Zero-party data is voluntarily, willingly shared by constituents.  First-party data is passively collected, it’s the footprint left from the interaction with your brand – website tracking data, open/click email data, donation data.

First-party is more abundant but requires inference and assumption, zero-party is a much greater degree of knowing and understanding.

There are three types of zero-party data we recommend collecting.

  1. Donor’s Connection to your mission 
  2. Donor’s Connection to your brand
  3. Donor’s Experience with your brand

Donor Connection to Mission is their Identity

You have more than one Identity at play with all the humans giving on your file.  Don’t aim for knowing them all right away.  Aim for one, go from there.

Here is one example for the International Relief sector that allows us to classify people as High/Low Globalists.  The High Globalists get messaging that is thematically created from the measure itself.  We picked this example because it’s abstract and the bigger struggle compared to say, a health charity where the Identity is obvious and straightforward to measure – connection to disease.

The silver lining with a more involved, multi-item Identity measure is that the scale is the strategic brief on how to message to Identity.  Imagine someone from the field office penning the letter sharing why they chose to deploy to a remote, far away place by invoking the sentiment in these survey measures and the reader being someone who strongly identifies with this belief system.

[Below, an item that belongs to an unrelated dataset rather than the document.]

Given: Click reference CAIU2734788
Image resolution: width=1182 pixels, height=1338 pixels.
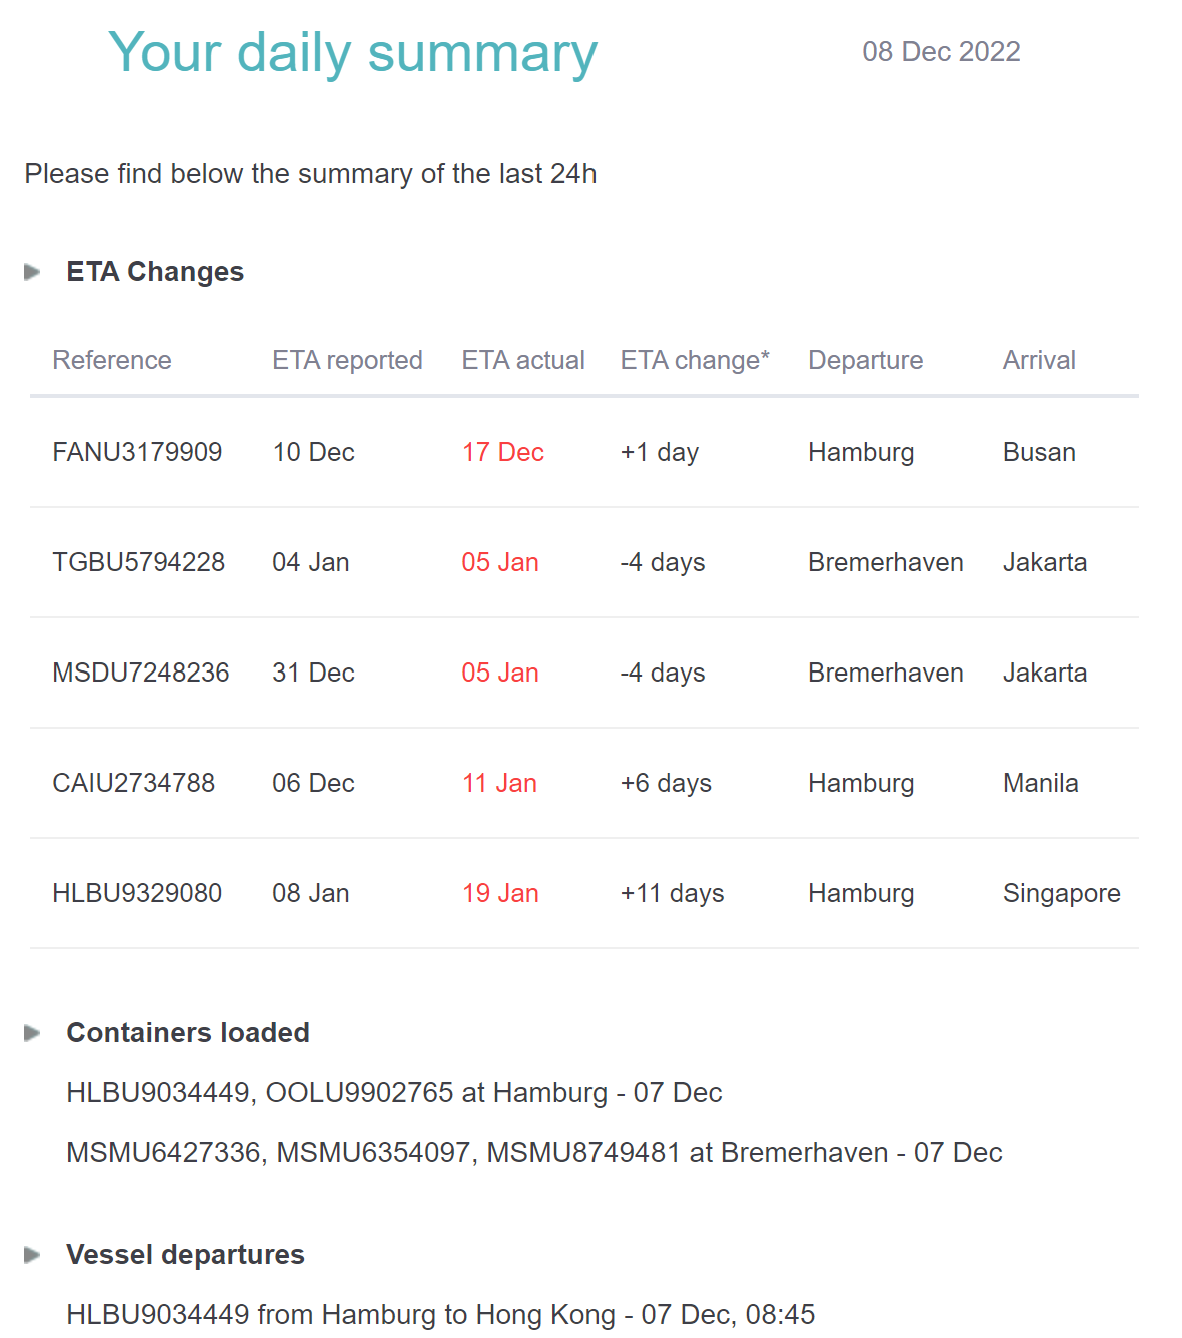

Donor’s Connection to your brand is Commitment

  • I am a committed [CHARITY] donor
  • I feel a sense of loyalty to [CHARITY]
  • [CHARITY] is my favorite charitable organization

This is a DonorVoice proprietary scale (this is the short version) for measuring the strength of the supporter relationship with your organization.   This was a multi-year product development effort that started in the commercial space to develop the scale (and fuller model) with standard, rigorous approaches to measurement, scale development and validation.

Bottom line, it works because we started with a theory or point of view on how the world works and went from there.  This approach has predictive, forward looking value with a myriad of applications, not least of which is changing frequency of communications tied to Commitment scores or further coloring up a list of wealthy donors by knowing who’s rich and loves you.

Donor’s experience with your brand is transaction specific

If donor experience matters and if you aspire to be “donor-centric” then we’d put a stake in the ground that to do so requires collecting feedback post interaction as an “always-on”, business process.  Measuring and managing donor experience is a way to raise money without ever asking for it.

As an illustration, we asked for feedback about the online giving experience and then fixed the user-identified problems that would never be surfaced without this type of data.  As a result, page conversion increased from 12% to 33%.  Not more asking, just a better, easier process that only comes from collecting user experience data.

The donor experience measure necessarily changes based on the type of interaction (e.g. after online donation, after attending an event, after being canvassed, after receiving a TM call) as it is diagnostic and specific to the interaction.

The main takeaways:

  • Take a continuous Census, not a one-time sample. This is not a one and done or project-based exercise.
  • The experience feedback has value at the individual supporter level and in aggregate to diagnose systemic issues.
  • It needs to be asked shortly after the interaction to maximize data quality and participation rates.
  • The feedback process creates other, passive 1st party data that has predictive value – bounce back, unsubscribe, open, click.